* **Goal of the exercise**:
Would you repeat every line below exactly, please?

* **Supplied information**:
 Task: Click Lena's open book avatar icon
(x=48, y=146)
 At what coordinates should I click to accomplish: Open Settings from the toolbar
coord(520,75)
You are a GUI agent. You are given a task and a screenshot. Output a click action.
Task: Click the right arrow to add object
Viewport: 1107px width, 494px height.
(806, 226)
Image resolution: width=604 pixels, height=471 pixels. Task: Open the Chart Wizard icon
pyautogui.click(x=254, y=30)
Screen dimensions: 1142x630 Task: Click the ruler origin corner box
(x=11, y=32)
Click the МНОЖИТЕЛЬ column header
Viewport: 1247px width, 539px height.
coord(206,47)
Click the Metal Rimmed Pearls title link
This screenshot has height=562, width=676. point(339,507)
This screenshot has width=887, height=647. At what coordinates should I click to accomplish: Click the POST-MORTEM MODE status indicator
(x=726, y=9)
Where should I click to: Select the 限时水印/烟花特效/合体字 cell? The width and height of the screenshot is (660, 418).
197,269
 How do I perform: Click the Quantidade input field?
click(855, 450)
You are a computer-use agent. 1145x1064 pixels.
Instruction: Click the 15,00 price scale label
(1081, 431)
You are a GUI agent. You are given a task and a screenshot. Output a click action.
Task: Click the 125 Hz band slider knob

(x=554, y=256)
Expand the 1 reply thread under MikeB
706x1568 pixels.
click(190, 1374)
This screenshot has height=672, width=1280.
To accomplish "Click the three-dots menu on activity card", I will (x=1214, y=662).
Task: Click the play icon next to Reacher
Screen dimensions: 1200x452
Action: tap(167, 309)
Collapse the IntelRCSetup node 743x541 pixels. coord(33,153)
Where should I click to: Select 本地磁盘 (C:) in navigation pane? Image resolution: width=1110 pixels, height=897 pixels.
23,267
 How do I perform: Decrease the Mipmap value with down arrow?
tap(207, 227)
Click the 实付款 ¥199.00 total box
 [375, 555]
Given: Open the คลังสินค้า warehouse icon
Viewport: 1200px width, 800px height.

* **Answer to the problem**:
 Task: Click Lena's open book avatar icon
(x=48, y=146)
 At what coordinates should I click to accomplish: Open Settings from the toolbar
coord(520,75)
You are a GUI agent. You are given a task and a screenshot. Output a click action.
Task: Click the right arrow to add object
Viewport: 1107px width, 494px height.
(806, 226)
Image resolution: width=604 pixels, height=471 pixels. Task: Open the Chart Wizard icon
pyautogui.click(x=254, y=30)
Screen dimensions: 1142x630 Task: Click the ruler origin corner box
(x=11, y=32)
Click the МНОЖИТЕЛЬ column header
Viewport: 1247px width, 539px height.
coord(206,47)
Click the Metal Rimmed Pearls title link
This screenshot has height=562, width=676. point(339,507)
This screenshot has width=887, height=647. At what coordinates should I click to accomplish: Click the POST-MORTEM MODE status indicator
(x=726, y=9)
Where should I click to: Select the 限时水印/烟花特效/合体字 cell? The width and height of the screenshot is (660, 418).
197,269
 How do I perform: Click the Quantidade input field?
click(855, 450)
You are a computer-use agent. 1145x1064 pixels.
Instruction: Click the 15,00 price scale label
(1081, 431)
You are a GUI agent. You are given a task and a screenshot. Output a click action.
Task: Click the 125 Hz band slider knob

(x=554, y=256)
Expand the 1 reply thread under MikeB
706x1568 pixels.
click(190, 1374)
This screenshot has height=672, width=1280.
To accomplish "Click the three-dots menu on activity card", I will (x=1214, y=662).
Task: Click the play icon next to Reacher
Screen dimensions: 1200x452
Action: tap(167, 309)
Collapse the IntelRCSetup node 743x541 pixels. coord(33,153)
Where should I click to: Select 本地磁盘 (C:) in navigation pane? Image resolution: width=1110 pixels, height=897 pixels.
23,267
 How do I perform: Decrease the Mipmap value with down arrow?
tap(207, 227)
Click the 实付款 ¥199.00 total box
 [375, 555]
Given: Open the คลังสินค้า warehouse icon
Viewport: 1200px width, 800px height.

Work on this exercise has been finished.